◆ What to produce ◆
Repeat exactly the line that contains "Click the MFA Enabled checkmark icon" and every line after it, down to the last line of the entries below. Do not include pictures.

(Data entries)
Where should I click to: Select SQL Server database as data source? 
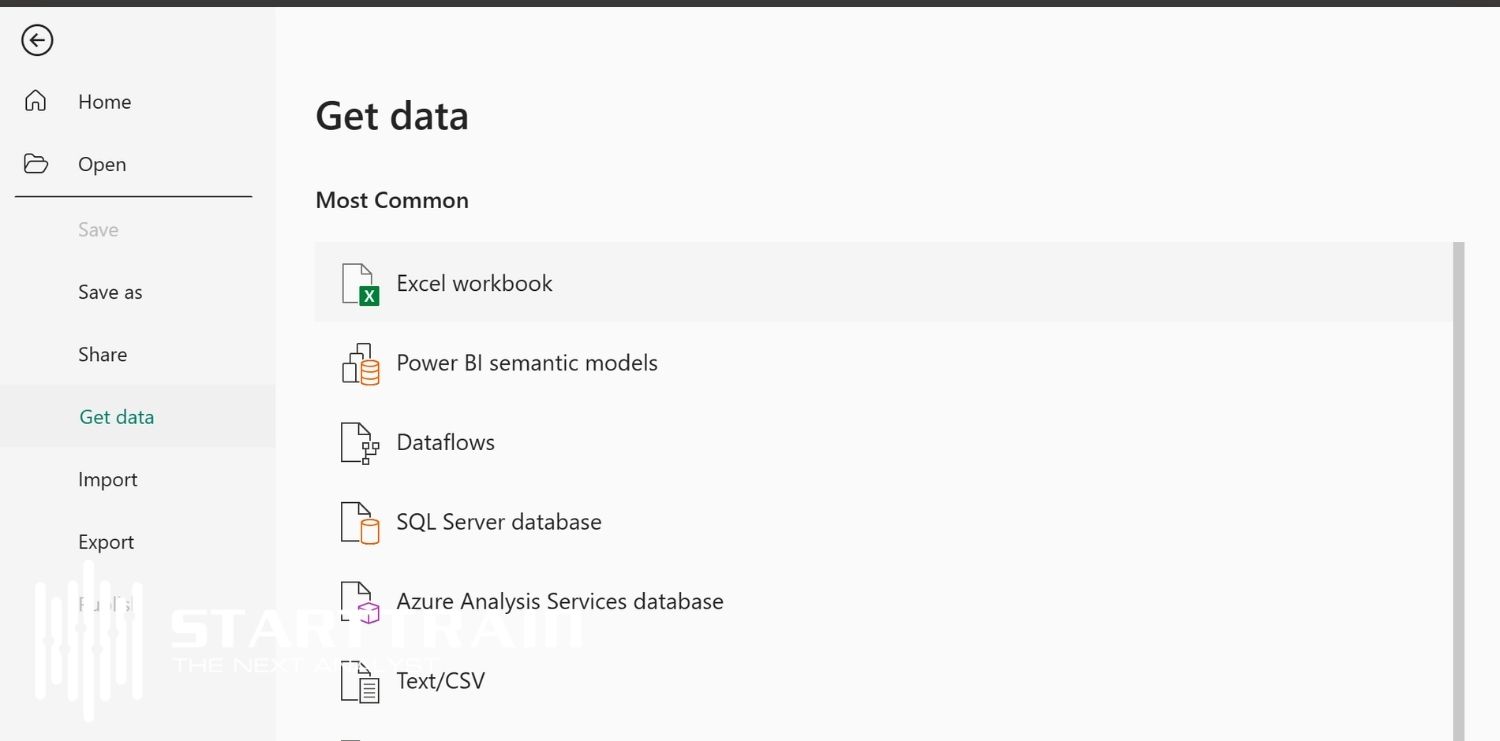coord(499,521)
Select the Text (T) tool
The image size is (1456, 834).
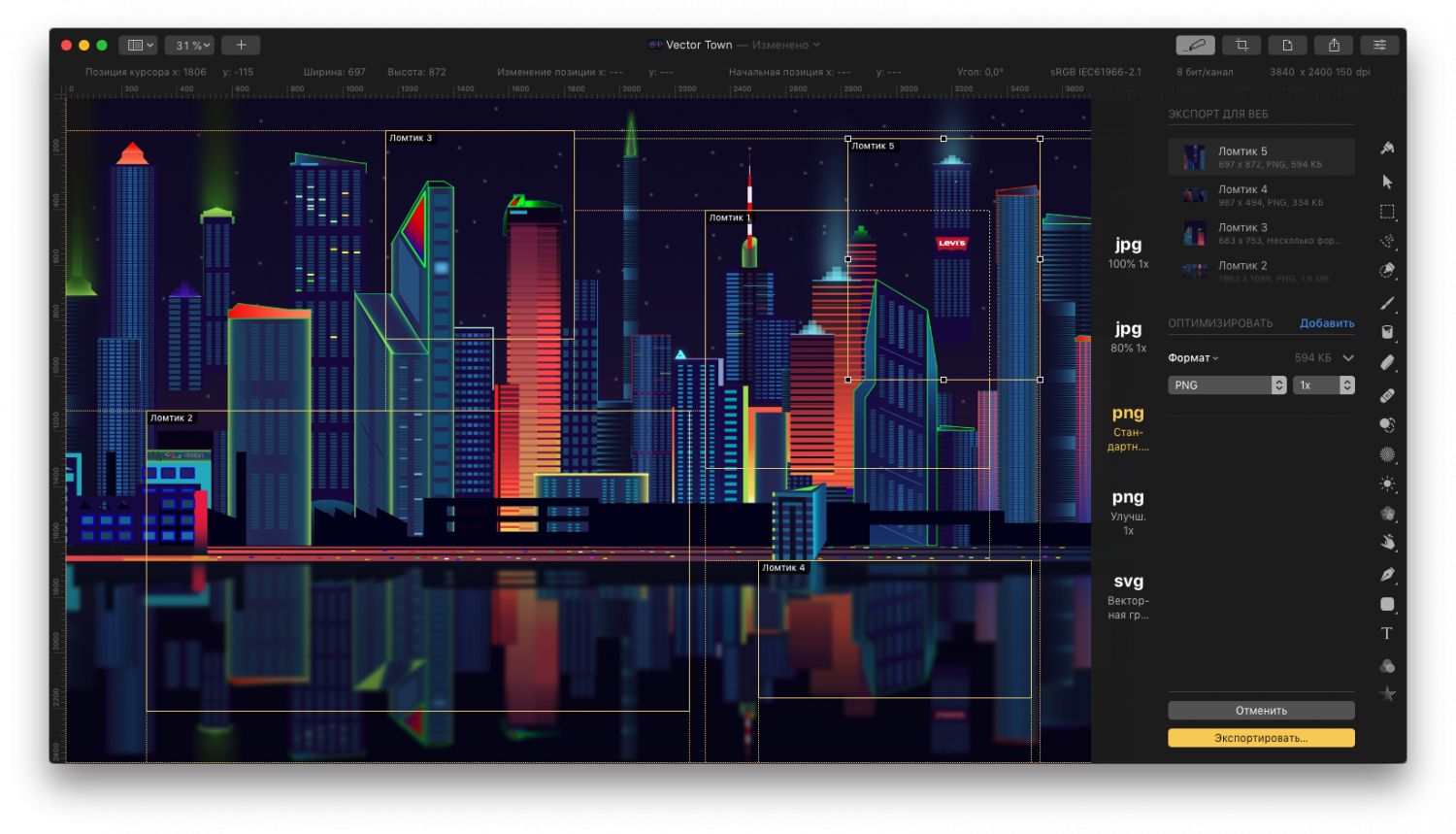click(1387, 633)
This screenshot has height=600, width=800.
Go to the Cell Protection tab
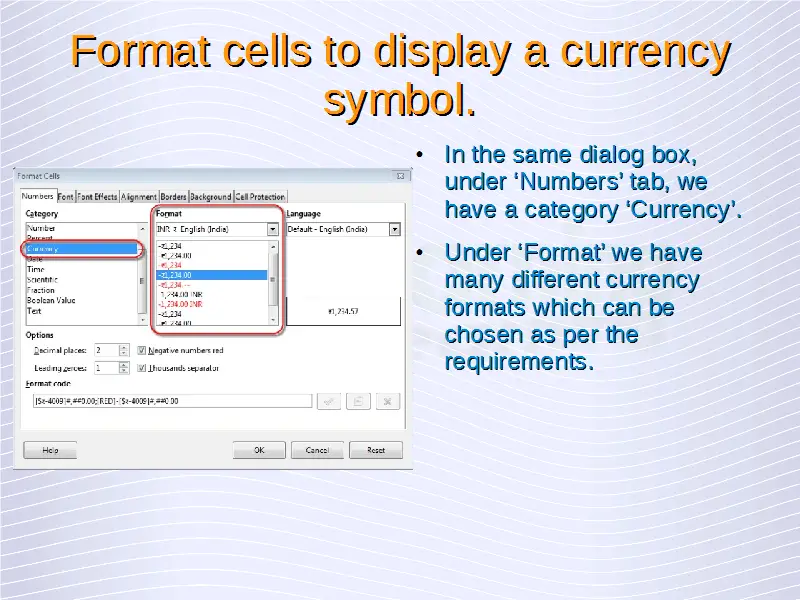point(260,197)
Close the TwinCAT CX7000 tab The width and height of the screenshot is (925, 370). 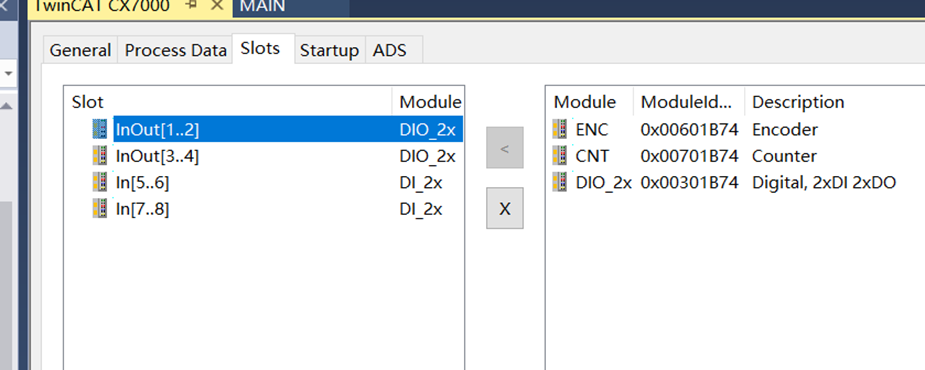(217, 6)
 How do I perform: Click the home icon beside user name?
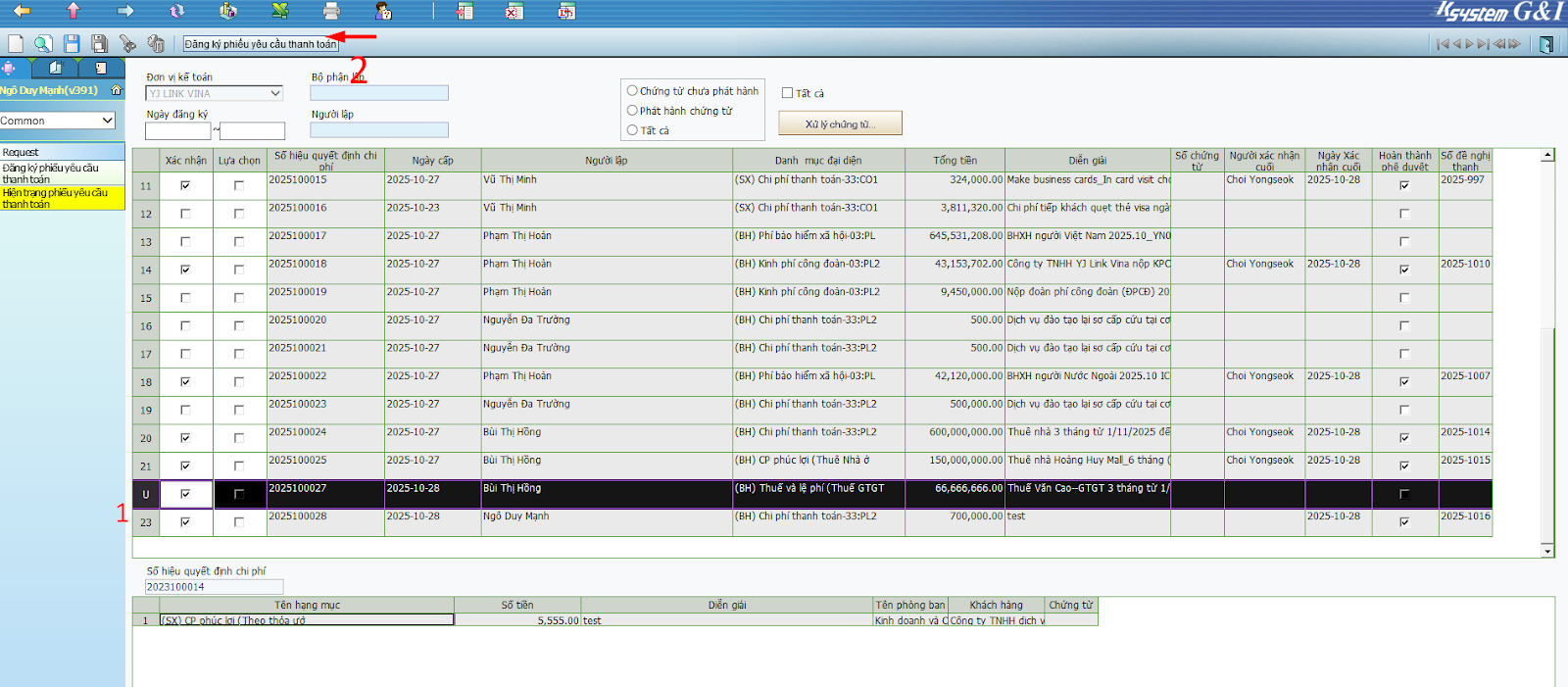coord(117,90)
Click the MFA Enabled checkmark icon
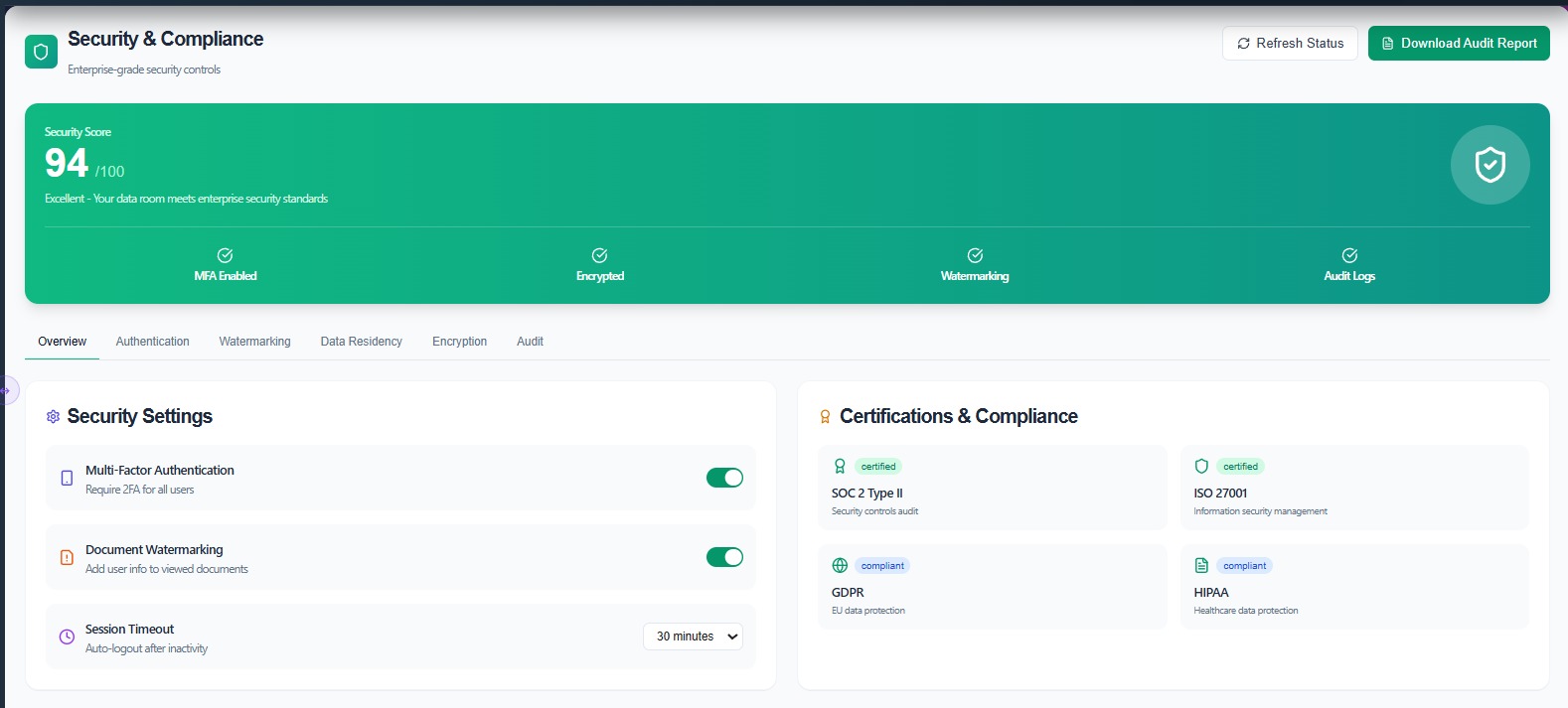 click(226, 255)
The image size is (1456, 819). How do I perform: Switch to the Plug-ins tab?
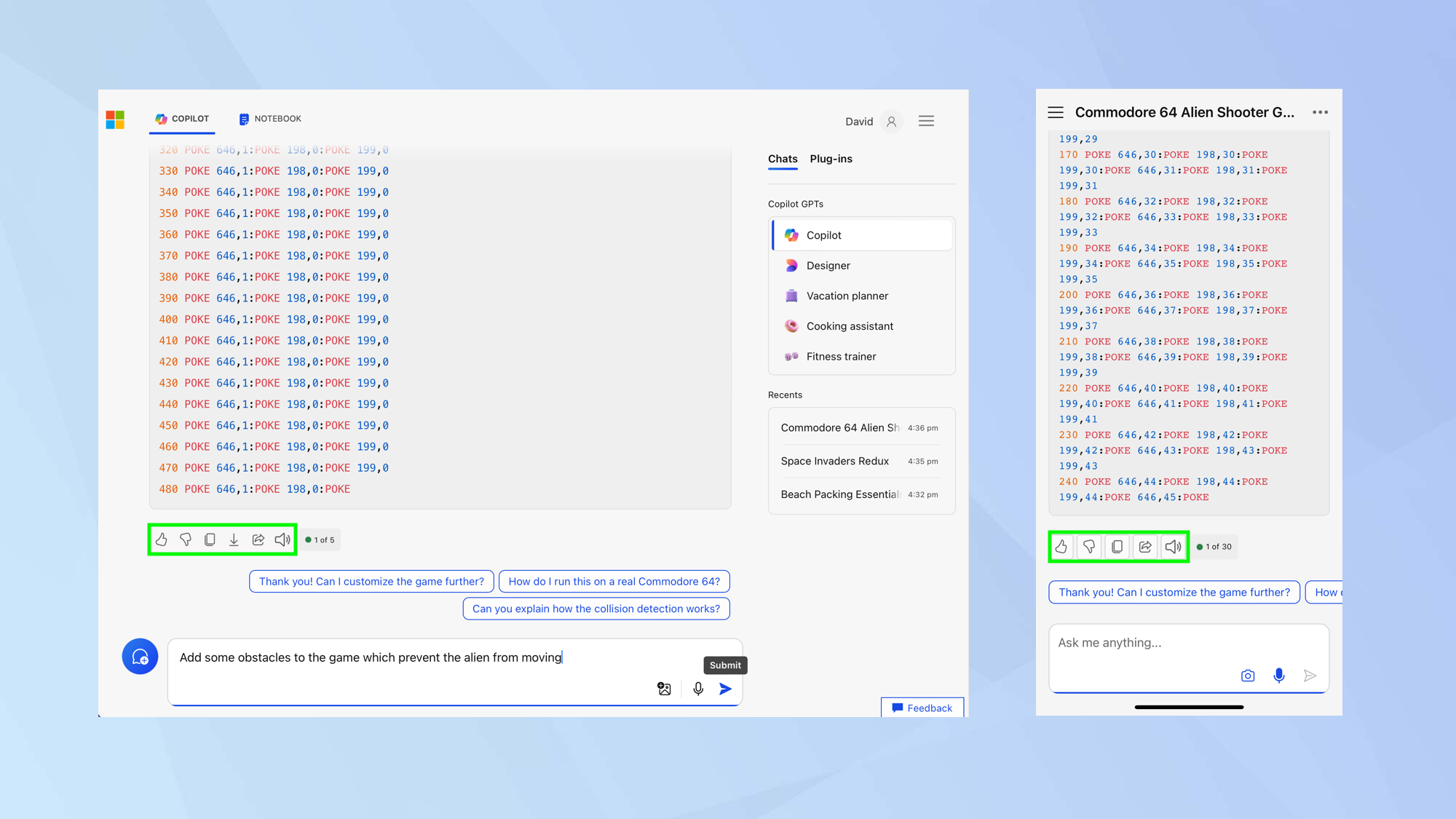[830, 158]
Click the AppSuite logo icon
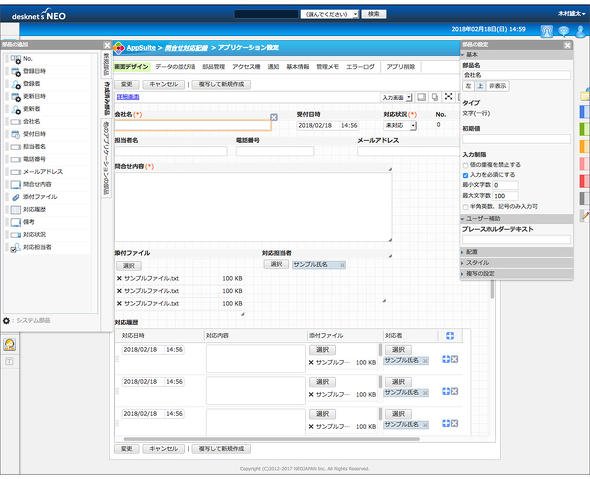The image size is (590, 479). [x=119, y=48]
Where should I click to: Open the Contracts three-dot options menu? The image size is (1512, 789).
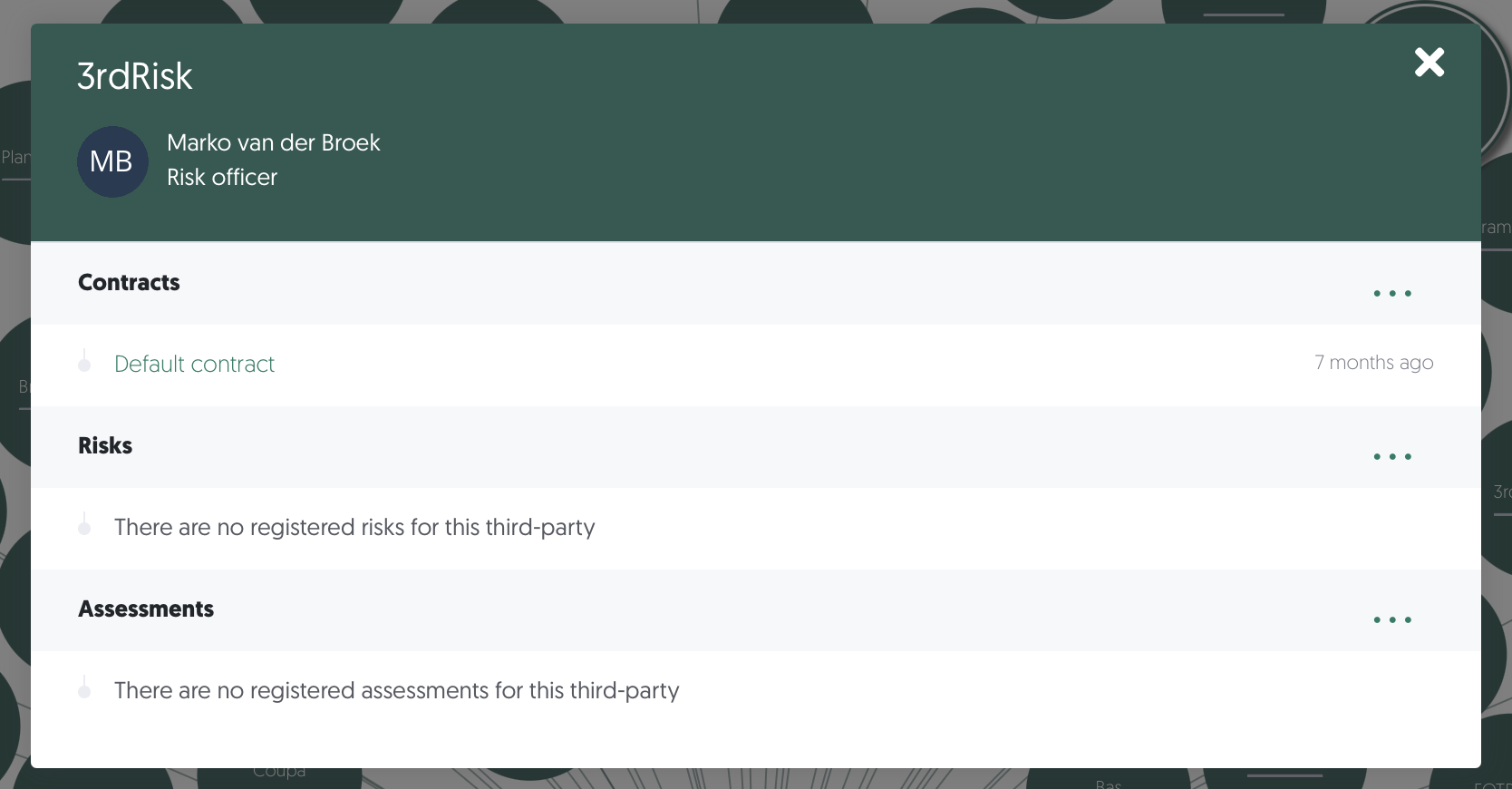point(1392,293)
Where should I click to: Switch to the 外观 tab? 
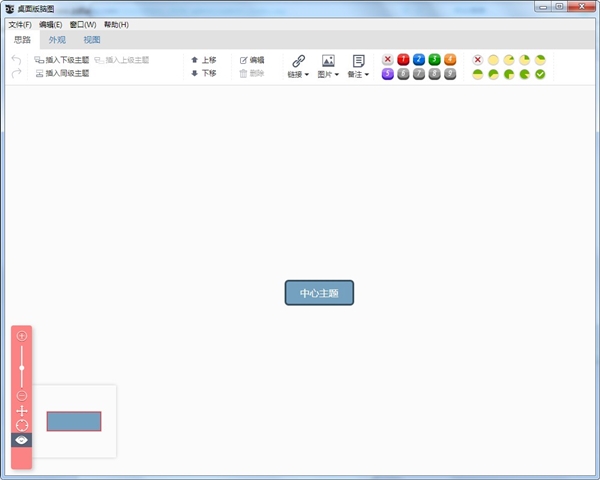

◆ Answer space ◆
Click the MFA Enabled checkmark icon
 click(226, 255)
The image size is (1456, 819). How do I perform: Switch to the Plug-ins tab?
[830, 158]
Click the AppSuite logo icon
The image size is (590, 479). [x=119, y=48]
Where should I click to: Open the Contracts three-dot options menu? The image size is (1512, 789).
point(1392,293)
Where should I click to: Switch to the 外观 tab? 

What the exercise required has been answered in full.